The lines to reproduce from the material below are those from the one containing "The height and width of the screenshot is (583, 611)." through the one containing "Viewport: 1280px width, 832px height.", both included; write them out exactly and add nothing.
+++ Records to process +++
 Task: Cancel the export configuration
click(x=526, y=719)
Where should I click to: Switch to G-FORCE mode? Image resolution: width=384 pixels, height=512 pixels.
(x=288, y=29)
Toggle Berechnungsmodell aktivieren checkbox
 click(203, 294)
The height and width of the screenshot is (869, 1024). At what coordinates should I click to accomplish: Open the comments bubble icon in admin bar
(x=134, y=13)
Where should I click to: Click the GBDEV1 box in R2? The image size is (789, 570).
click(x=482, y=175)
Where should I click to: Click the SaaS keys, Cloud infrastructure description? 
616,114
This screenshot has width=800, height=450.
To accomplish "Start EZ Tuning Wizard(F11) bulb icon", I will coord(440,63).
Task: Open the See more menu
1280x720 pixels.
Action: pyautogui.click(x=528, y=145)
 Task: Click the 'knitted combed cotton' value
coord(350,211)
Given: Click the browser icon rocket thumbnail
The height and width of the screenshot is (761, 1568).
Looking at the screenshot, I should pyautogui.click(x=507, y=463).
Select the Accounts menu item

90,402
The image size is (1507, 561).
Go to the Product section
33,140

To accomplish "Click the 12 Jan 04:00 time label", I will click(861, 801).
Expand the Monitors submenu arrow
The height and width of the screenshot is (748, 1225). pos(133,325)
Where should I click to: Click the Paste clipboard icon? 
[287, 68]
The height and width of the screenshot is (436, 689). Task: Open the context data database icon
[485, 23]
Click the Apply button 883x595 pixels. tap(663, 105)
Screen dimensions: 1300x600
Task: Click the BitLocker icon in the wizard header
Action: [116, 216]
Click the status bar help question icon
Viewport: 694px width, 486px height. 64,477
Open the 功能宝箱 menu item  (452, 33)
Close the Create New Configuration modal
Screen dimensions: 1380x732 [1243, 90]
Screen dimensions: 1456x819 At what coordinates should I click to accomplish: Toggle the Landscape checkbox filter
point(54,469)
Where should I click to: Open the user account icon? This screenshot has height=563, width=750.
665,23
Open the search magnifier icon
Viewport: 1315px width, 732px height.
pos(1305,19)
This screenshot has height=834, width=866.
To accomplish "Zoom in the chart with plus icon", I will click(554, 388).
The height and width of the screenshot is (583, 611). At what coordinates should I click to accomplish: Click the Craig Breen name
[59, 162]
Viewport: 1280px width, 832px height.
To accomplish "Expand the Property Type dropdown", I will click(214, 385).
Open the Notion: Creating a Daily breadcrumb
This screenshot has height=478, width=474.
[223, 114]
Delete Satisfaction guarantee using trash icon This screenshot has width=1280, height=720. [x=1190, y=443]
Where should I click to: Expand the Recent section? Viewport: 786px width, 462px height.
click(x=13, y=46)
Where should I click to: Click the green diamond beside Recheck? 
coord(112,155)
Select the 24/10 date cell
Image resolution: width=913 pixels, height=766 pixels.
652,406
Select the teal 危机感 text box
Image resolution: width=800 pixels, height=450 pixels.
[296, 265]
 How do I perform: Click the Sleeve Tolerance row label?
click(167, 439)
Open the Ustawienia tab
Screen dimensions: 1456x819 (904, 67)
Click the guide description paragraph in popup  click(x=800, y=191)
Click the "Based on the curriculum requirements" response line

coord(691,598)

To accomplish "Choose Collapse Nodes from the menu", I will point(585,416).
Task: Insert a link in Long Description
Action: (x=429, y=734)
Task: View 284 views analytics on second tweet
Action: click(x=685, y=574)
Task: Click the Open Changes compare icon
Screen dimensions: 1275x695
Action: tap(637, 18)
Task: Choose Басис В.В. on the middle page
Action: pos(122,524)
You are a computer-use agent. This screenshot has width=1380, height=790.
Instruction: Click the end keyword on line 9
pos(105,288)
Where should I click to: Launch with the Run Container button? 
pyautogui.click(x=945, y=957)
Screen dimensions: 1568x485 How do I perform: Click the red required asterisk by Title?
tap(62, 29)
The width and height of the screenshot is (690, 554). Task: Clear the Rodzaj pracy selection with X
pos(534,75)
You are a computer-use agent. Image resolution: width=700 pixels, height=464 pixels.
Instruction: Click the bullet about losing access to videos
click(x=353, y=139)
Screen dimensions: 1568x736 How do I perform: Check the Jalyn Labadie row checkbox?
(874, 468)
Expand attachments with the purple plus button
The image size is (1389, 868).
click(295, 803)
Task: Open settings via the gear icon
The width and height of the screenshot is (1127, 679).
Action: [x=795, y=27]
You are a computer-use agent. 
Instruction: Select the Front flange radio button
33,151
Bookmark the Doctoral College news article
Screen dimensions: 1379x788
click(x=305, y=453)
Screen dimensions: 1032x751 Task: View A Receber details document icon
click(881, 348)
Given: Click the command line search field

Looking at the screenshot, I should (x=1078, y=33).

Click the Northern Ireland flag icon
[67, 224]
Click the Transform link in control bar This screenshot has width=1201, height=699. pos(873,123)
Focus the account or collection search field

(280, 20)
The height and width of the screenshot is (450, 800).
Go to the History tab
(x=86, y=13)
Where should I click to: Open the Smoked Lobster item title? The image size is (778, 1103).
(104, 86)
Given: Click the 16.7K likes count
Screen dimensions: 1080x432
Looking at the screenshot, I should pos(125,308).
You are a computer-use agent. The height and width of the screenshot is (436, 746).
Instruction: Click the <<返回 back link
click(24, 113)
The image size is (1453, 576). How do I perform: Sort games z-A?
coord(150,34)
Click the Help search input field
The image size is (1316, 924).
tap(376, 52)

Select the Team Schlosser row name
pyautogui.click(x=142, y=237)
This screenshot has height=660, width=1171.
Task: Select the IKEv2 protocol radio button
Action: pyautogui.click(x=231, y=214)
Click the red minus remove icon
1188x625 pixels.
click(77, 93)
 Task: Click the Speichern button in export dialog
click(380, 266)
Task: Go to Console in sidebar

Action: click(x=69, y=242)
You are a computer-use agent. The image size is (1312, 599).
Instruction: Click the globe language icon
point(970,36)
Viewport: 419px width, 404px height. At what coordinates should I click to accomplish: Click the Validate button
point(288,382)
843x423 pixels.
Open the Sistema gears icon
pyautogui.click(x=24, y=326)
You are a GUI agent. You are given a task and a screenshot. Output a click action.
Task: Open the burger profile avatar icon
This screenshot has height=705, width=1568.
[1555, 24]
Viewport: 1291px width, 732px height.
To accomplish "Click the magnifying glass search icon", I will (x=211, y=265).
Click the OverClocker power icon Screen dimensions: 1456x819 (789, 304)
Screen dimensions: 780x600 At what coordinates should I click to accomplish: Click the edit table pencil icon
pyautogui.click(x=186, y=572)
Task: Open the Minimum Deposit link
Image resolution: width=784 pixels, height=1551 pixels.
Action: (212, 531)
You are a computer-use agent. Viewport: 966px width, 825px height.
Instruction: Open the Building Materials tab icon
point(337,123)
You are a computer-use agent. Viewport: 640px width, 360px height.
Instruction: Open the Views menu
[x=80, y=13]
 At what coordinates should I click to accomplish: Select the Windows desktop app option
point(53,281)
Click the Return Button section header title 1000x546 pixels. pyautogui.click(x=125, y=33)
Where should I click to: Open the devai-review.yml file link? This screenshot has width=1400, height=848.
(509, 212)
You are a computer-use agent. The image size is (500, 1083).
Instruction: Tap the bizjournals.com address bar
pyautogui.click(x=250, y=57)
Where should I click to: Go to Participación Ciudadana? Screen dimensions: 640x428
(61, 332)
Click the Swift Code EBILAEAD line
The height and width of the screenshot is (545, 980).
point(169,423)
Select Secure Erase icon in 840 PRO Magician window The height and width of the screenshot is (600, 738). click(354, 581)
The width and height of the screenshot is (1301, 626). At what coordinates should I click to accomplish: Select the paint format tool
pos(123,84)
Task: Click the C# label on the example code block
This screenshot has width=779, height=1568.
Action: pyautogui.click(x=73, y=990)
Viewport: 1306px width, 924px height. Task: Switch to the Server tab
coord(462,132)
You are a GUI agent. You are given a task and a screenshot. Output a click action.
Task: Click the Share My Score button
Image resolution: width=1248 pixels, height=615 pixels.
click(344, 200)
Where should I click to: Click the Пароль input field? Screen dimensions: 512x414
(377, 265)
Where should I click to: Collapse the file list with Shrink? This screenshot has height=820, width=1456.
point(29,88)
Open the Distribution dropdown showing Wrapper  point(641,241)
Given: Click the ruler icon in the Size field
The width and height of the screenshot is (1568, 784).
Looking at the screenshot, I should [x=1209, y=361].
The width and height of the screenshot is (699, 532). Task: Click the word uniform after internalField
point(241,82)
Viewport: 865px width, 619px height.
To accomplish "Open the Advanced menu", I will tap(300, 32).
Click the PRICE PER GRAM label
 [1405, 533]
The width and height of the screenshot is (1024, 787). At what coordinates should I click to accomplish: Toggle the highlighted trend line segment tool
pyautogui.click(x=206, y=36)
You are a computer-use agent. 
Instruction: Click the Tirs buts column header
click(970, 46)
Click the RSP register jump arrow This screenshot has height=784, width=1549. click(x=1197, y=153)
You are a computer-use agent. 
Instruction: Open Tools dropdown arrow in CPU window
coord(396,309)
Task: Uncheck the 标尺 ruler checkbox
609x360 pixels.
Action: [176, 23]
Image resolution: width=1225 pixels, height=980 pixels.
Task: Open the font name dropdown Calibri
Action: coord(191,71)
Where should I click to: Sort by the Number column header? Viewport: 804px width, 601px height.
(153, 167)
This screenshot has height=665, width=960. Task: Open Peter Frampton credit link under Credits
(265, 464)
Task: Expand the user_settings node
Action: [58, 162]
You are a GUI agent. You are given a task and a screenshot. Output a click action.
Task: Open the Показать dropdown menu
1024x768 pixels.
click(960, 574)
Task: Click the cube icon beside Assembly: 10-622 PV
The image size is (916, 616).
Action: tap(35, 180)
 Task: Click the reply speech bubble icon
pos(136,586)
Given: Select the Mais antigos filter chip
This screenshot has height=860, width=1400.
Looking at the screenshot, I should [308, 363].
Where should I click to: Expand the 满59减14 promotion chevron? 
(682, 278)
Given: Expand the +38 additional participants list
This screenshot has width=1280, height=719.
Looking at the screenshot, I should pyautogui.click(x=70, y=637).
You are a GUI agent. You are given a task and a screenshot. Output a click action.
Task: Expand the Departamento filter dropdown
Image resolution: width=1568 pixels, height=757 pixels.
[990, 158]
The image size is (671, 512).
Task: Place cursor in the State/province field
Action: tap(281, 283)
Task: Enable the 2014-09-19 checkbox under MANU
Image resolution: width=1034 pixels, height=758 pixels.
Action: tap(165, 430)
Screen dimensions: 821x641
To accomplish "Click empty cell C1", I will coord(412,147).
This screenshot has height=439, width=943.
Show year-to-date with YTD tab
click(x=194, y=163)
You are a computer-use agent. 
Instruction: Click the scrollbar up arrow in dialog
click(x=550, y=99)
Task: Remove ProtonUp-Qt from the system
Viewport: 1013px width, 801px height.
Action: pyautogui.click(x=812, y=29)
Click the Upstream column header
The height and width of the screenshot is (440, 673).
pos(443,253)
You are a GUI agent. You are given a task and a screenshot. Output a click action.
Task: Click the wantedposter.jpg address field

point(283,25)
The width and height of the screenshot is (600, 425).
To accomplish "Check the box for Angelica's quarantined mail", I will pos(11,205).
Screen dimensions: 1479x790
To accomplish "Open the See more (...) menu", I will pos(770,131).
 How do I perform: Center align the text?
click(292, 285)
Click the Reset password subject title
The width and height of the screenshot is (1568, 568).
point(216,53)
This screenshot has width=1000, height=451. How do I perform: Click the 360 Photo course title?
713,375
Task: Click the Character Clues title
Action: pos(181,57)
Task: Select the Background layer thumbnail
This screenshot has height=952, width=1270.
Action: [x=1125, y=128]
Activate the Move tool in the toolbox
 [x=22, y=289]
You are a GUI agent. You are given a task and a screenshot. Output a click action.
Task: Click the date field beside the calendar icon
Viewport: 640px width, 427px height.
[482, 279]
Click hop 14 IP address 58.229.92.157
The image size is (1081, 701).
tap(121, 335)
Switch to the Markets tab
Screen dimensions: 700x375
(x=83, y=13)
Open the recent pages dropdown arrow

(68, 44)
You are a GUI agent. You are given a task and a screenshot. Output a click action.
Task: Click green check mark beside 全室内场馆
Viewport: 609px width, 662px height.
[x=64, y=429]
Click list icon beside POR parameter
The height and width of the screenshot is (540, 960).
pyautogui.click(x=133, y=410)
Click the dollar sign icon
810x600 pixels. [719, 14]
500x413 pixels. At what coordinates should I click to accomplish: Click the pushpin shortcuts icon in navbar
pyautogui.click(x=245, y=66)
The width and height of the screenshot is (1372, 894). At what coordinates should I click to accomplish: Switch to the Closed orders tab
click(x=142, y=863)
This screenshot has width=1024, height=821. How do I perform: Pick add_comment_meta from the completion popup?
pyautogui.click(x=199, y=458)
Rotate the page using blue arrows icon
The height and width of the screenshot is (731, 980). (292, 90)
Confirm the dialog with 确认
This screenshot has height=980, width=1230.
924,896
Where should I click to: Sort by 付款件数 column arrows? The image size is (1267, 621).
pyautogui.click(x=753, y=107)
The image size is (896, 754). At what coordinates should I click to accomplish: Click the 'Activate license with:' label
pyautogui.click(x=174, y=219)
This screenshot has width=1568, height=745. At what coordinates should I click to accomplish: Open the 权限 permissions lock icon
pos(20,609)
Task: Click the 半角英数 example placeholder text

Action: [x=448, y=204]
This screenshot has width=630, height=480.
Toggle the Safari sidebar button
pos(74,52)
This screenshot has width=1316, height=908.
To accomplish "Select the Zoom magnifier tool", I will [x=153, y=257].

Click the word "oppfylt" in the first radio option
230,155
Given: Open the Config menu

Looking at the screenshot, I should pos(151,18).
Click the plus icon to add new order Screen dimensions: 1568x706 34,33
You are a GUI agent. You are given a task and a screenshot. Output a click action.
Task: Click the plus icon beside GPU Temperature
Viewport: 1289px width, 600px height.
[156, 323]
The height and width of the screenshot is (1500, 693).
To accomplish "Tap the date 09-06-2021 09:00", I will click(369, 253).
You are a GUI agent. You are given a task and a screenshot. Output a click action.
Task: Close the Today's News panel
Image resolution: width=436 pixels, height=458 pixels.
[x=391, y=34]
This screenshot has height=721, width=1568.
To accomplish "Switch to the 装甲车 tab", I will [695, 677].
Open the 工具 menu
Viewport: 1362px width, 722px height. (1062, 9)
+++
> Solved exercise
The height and width of the screenshot is (583, 611). At what coordinates should I click to accomplish: Click the Craig Breen name
[59, 162]
Viewport: 1280px width, 832px height.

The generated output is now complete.